* START Recorded data *

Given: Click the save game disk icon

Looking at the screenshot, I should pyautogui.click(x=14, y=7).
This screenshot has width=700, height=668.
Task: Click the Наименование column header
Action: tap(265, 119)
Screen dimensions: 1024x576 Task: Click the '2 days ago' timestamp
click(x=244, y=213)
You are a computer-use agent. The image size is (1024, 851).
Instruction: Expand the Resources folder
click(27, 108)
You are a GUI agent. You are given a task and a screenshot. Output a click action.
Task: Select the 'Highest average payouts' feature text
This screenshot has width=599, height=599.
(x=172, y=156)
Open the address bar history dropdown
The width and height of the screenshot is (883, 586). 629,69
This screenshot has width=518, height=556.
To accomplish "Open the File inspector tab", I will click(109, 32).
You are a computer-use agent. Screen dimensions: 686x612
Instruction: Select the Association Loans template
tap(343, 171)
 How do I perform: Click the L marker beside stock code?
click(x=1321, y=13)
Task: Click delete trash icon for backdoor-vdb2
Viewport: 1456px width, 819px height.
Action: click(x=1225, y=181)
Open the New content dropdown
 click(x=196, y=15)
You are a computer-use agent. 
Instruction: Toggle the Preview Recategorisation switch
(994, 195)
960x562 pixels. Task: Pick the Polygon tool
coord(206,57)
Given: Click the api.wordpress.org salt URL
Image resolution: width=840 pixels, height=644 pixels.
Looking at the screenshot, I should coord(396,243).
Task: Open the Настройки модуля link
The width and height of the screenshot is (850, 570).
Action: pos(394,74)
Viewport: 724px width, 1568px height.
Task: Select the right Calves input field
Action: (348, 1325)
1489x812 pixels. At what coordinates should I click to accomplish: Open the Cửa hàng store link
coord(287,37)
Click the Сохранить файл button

* END Recorded data *

Put the material above into a Markdown table with two columns, Number and Entry. Give each nonblank line its own numbered row, and leave out blank lines.

* **Result**:
| Number | Entry |
|---|---|
| 1 | Given: Click the save game disk icon |
| 2 | Looking at the screenshot, I should pyautogui.click(x=14, y=7). |
| 3 | This screenshot has width=700, height=668. |
| 4 | Task: Click the Наименование column header |
| 5 | Action: tap(265, 119) |
| 6 | Screen dimensions: 1024x576 Task: Click the '2 days ago' timestamp |
| 7 | click(x=244, y=213) |
| 8 | You are a computer-use agent. The image size is (1024, 851). |
| 9 | Instruction: Expand the Resources folder |
| 10 | click(27, 108) |
| 11 | You are a GUI agent. You are given a task and a screenshot. Output a click action. |
| 12 | Task: Select the 'Highest average payouts' feature text |
| 13 | This screenshot has width=599, height=599. |
| 14 | (x=172, y=156) |
| 15 | Open the address bar history dropdown |
| 16 | The width and height of the screenshot is (883, 586). 629,69 |
| 17 | This screenshot has width=518, height=556. |
| 18 | To accomplish "Open the File inspector tab", I will click(109, 32). |
| 19 | You are a computer-use agent. Screen dimensions: 686x612 |
| 20 | Instruction: Select the Association Loans template |
| 21 | tap(343, 171) |
| 22 |  How do I perform: Click the L marker beside stock code? |
| 23 | click(x=1321, y=13) |
| 24 | Task: Click delete trash icon for backdoor-vdb2 |
| 25 | Viewport: 1456px width, 819px height. |
| 26 | Action: click(x=1225, y=181) |
| 27 | Open the New content dropdown |
| 28 |  click(x=196, y=15) |
| 29 | You are a computer-use agent.  |
| 30 | Instruction: Toggle the Preview Recategorisation switch |
| 31 | (994, 195) |
| 32 | 960x562 pixels. Task: Pick the Polygon tool |
| 33 | coord(206,57) |
| 34 | Given: Click the api.wordpress.org salt URL |
| 35 | Image resolution: width=840 pixels, height=644 pixels. |
| 36 | Looking at the screenshot, I should coord(396,243). |
| 37 | Task: Open the Настройки модуля link |
| 38 | The width and height of the screenshot is (850, 570). |
| 39 | Action: pos(394,74) |
| 40 | Viewport: 724px width, 1568px height. |
| 41 | Task: Select the right Calves input field |
| 42 | Action: (348, 1325) |
| 43 | 1489x812 pixels. At what coordinates should I click to accomplish: Open the Cửa hàng store link |
| 44 | coord(287,37) |
| 45 | Click the Сохранить файл button |